I was researching for an article about image and object recognition, when I stumbled upon an inconsistency. In the Wikipedia article about optical character recognition (OCR) I read:
“In 1914, Emanuel Goldberg developed a machine that read characters and converted them into standard telegraph code.”
A few a few lines further it was stated that the same Emanuel Goldberg developed a machine (called “Statistical Machine”) for searching microfilm archives using an optical code recognition system. Furthermore it was stated that the Statistical Machine got patented in 1931.
Now I wanted to know more about these machines and immediately found lots of information about the Statistical Machine on the web. For instance about it’s intended purpose that was to retrieve accounting and sales statistics, therefore the name (source).
But for the first machine I found absolutely nothing, only dozens of articles with copies of the sentence from Wikipedia. This was strange, why were there no sketches and no technical details available, when it was such a noteworthy invention?
I studied the footnotes. In the Wikipedia article the indicated source for the information about the machine of 1914 was:
Dhavale, Sunita Vikrant (2017). Advanced Image-Based Spam Detection and Filtering Techniques. Hershey, PA: IGI Global. p. 91.
I quickly found the passage in the book by Dr. Dhavale and read about the same:
“In 1914, Emanuel Goldberg developed a machine to convert printed characters into standard telegraph code.”

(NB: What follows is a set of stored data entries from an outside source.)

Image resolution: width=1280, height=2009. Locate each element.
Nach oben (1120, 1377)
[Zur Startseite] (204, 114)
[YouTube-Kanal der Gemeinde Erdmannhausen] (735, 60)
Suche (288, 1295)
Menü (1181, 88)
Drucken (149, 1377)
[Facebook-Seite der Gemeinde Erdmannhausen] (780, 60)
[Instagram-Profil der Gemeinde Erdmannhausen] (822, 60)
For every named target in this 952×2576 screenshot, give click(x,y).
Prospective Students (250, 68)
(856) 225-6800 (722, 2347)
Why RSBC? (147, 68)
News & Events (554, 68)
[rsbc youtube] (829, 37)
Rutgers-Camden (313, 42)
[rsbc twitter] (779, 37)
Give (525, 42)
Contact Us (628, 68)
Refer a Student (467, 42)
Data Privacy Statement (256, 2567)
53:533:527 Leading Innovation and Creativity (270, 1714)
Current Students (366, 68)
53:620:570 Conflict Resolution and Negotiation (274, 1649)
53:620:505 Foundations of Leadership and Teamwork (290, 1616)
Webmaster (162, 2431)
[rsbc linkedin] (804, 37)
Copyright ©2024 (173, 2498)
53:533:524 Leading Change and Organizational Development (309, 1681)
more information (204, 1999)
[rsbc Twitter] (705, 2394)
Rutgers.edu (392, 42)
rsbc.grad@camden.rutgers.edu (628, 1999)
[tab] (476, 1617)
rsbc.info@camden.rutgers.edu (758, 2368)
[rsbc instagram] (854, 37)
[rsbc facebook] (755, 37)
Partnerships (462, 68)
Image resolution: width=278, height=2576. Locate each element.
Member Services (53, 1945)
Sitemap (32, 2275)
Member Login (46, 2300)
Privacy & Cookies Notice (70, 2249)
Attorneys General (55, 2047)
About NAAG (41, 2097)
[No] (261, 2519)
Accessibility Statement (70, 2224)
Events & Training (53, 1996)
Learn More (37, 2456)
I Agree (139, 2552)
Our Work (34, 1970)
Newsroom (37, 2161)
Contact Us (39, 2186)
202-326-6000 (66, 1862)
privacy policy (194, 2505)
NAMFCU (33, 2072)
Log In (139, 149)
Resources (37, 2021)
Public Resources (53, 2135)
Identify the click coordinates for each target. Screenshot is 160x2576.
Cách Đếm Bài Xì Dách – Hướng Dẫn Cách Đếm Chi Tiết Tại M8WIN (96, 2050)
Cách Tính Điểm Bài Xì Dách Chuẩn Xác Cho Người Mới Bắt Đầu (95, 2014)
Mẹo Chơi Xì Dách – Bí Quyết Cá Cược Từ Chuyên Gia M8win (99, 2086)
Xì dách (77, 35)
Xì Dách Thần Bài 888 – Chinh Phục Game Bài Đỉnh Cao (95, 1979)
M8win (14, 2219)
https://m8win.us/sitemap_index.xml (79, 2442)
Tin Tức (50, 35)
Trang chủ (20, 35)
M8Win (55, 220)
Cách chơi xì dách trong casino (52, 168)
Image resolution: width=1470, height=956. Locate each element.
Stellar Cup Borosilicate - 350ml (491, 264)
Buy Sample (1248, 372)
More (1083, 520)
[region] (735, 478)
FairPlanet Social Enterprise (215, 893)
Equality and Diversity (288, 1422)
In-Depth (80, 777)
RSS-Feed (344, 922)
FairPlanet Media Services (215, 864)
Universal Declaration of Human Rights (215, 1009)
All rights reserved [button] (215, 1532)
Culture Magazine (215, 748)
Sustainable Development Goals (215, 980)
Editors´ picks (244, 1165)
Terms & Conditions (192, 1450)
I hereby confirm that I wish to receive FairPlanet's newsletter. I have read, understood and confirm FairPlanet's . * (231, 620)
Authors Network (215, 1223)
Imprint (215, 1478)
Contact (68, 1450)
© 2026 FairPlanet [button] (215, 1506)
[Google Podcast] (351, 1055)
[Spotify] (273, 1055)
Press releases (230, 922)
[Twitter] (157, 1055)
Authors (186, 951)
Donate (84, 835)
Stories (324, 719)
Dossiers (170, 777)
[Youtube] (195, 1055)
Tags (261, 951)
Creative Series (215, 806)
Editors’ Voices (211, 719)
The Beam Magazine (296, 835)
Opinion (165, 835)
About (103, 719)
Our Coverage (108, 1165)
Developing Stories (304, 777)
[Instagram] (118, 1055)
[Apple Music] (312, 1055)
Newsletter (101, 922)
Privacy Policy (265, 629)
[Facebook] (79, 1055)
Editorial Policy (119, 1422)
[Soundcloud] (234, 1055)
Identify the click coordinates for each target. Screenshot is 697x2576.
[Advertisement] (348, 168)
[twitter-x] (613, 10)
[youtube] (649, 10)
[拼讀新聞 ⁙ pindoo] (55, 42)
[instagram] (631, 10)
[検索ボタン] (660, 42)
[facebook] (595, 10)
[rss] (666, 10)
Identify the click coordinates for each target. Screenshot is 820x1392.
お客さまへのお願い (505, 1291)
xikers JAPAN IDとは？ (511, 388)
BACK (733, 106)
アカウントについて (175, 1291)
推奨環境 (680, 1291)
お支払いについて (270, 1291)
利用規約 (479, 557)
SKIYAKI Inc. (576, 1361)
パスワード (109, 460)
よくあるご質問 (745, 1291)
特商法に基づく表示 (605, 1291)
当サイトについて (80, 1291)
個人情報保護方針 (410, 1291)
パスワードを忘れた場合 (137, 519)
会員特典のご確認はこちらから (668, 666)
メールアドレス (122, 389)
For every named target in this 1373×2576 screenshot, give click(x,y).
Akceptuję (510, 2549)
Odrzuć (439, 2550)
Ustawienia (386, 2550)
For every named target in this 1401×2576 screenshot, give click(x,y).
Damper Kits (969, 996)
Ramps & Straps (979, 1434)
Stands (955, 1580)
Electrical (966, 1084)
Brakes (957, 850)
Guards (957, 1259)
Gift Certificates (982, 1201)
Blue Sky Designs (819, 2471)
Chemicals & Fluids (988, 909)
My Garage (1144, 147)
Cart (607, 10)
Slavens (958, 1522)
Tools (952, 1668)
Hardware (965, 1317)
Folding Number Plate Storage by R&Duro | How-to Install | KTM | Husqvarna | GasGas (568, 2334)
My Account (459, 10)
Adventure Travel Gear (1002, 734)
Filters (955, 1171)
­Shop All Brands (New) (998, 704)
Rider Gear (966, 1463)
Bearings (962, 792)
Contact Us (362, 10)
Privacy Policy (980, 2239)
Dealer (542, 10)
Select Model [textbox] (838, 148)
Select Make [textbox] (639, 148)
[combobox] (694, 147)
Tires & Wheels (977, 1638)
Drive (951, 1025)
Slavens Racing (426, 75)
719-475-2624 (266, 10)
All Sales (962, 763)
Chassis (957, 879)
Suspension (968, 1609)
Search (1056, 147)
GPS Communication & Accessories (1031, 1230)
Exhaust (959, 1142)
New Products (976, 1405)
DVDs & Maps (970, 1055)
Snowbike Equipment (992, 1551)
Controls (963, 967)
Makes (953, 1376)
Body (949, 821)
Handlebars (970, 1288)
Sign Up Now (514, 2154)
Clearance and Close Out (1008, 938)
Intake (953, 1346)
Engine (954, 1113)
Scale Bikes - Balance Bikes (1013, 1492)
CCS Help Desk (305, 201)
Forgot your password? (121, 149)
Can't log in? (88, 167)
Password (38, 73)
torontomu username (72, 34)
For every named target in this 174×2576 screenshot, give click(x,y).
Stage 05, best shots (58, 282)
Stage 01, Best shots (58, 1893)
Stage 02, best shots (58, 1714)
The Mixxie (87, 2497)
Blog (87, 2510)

She presented another source for this: Schantz, Herbert F. (1982). The history of OCR, optical character recognition
„Okay, we are getting closer“, I thought. Thanks to ebook lending I was able to look that up promptly. The answer may not surprise you. Herbert F. Schantz states crystal clear that it was Goldberg who invented a machine that reads and converts typed messages to standard telegraph code (Morse code):
One can see that the year for the invention now has changed from 1914 to 1912. – A few lines above Schantz mentions a time window (between 1912 and 1914) to include the invention of the optophone by Edmund Fournier d’Albe:
I assume this is how the year 1914 got into the book of Dhavale. Please also note that the forename is misspelled. His correct name is Emanuel Goldberg.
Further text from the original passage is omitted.